**Exercise objective**
Go through the entries and count the lines with the string "Given" in them. Give only that number.

================================

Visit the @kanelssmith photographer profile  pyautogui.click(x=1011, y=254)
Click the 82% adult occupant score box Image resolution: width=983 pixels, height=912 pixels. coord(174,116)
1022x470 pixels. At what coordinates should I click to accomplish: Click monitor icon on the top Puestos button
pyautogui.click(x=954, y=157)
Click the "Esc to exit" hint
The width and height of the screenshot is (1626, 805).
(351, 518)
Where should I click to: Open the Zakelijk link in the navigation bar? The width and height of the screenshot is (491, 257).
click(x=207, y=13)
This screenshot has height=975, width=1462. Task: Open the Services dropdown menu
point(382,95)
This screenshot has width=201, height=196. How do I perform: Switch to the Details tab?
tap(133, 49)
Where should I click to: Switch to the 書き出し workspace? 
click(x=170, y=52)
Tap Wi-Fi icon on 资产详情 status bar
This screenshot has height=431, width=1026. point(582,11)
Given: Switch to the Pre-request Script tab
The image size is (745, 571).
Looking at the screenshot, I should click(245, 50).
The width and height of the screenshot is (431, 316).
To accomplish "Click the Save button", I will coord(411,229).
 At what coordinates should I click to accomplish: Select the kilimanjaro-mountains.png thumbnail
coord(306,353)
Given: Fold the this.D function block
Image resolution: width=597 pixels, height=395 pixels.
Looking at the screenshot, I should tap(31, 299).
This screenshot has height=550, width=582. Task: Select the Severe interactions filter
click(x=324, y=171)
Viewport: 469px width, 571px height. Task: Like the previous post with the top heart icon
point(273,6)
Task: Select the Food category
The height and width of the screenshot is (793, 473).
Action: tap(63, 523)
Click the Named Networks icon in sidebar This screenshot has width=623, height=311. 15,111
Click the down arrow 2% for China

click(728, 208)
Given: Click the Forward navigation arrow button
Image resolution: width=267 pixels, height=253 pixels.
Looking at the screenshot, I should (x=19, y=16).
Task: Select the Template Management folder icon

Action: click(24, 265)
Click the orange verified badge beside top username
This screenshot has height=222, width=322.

================================

**Exercise solution**
3